Así es como debe ser. Dios nos ha hecho irremediablemente materiales, carne, orientados a lo terreno, con instintos en nosotros alcanzados por las cosas de esta tierra. No deberíamos esperar que Dios quiera que huyamos de la tierra, negando su auténtica belleza, tratando de escapar de nuestros cuerpos, de nuestros instintos naturales, de nuestra materialidad para fijar nuestra vista  solo en las cosas del cielo. Dios no creó este mundo como un lugar de prueba, un lugar donde nuestra obediencia y piedad son puestos a prueba r la seducción de los placeres terrenos, para ver si somos merecedores del cielo. Este mundo es un misterio y tiene su propio significado, dado por Dios en sí mismo. No es simplemente un escenario en el cual, como humanos, representamos nuestros dramas individuales de salvación y luego cerramos el telón. Es un lugar para todos nosotros, seres humanos, animales, insectos, plantas, agua, rocas, y suelo para disfrutar de una casa juntos.

Pero esta es la raíz de la gran tensión que hay en nuestro interior: a menos que neguemos al tiempo nuestros más poderosos instintos humanos y nuestras más poderosas sensibilidades religiosas nos encontraremos siempre atrapados entre dos mundos, con parecidas lealtades en conflicto, atrapados entre la atracción por el mundo y la atracción por Dios. Sé lo cierto que es esto por mi propia vida. Vine a este mundo con dos amores incurables y he gastado mi vida y ministerio atrapado entre estos dos: siempre he amado el mundo pagano por su honra de la vida y sus celebraciones de las maravillas del cuerpo humano y la belleza y el placer que nuestros cinco sentidos nos ofrecen. Con mis hermanos y hermanas paganos, honro la atracción de la sexualidad, el confort de la comunidad humana, el deleite por el humor y la ironía, y los notables regalos que nos ofrecen las artes y las ciencias. Pero, al mismo tiempo, siempre me he encontrado agarrado por otra realidad, la divinidad, la fe, la religión. Su realidad siempre ha capturado mi atención, y de manera más importante, ha dictado las decisiones importantes de mi vida.

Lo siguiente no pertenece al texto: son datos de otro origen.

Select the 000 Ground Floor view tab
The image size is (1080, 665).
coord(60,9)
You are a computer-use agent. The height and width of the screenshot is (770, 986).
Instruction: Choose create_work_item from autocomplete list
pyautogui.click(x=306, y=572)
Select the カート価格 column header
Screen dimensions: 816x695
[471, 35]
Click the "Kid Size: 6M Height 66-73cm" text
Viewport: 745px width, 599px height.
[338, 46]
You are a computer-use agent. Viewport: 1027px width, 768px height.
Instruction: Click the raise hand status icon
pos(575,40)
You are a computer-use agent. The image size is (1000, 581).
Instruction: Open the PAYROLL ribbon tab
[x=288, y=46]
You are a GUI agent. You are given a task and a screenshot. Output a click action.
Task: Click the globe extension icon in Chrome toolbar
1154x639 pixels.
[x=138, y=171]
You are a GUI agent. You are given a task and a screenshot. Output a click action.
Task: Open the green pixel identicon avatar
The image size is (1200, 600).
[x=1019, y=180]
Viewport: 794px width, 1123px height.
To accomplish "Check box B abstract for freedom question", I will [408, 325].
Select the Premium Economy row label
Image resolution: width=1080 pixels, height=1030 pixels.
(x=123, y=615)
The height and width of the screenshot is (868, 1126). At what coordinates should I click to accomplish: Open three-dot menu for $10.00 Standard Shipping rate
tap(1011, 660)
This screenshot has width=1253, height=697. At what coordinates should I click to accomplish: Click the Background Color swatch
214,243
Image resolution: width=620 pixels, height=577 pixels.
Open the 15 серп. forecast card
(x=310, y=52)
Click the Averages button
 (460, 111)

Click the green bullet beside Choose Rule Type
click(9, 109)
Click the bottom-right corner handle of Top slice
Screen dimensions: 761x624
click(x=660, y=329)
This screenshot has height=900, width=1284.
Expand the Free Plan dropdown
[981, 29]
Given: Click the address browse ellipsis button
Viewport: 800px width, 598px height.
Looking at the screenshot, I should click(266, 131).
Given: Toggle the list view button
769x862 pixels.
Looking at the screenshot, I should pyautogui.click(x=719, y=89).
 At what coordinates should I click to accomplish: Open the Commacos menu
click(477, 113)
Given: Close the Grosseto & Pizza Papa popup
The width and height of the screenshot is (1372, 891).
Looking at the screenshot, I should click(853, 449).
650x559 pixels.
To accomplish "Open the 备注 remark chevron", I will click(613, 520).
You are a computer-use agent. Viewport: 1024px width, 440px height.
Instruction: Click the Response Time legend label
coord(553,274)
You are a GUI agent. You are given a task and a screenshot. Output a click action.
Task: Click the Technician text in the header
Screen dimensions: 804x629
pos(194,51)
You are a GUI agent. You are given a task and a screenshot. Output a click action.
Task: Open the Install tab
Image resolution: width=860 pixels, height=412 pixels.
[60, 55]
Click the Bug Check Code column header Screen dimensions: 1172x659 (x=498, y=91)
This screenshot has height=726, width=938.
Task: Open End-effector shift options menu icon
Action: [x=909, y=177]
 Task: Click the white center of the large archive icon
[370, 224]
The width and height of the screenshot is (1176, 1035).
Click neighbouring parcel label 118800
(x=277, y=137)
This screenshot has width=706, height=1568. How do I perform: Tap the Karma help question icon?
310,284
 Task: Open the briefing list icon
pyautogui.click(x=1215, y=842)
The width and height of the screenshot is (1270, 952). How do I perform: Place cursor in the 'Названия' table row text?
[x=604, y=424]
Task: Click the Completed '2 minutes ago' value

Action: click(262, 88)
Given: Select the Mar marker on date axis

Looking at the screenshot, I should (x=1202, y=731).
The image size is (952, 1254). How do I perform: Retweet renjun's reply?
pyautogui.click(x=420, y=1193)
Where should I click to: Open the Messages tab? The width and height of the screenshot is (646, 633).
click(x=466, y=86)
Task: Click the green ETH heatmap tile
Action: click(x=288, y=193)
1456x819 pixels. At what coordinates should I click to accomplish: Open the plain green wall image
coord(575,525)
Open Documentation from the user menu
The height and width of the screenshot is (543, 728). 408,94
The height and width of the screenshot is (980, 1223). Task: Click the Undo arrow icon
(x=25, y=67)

Mis principales elecciones en la vida encarnan y expresan una gran tensión porque han tratado de ser leales a estas dos ramas primordiales que hay en mí, la pagana y la divina. No puedo negar la realidad, la atracción, la bondad de cada una de ellas. Es por esta razón por la que puedo vivir como un consagrado, célibe de por vida, ejerciendo como ministro religioso, incluso amado profundamente el mundo pagano, bendiciendo sus placeres, e incluso bendiciendo la bondad del sexo, porque por otras lealtades renuncio a todo ello. Esta es también la razón por la que pido perdón crónicamente a Dios por la resistencia del mundo pagano, incluso cuando estoy intentado hacer una defensa de Dios ante el mundo. Vivo entre desgarradoras lealtades.

Así debería ser. El mundo nos quita el aliento, incluso cuando nos postramos ante el autor de dicho aliento.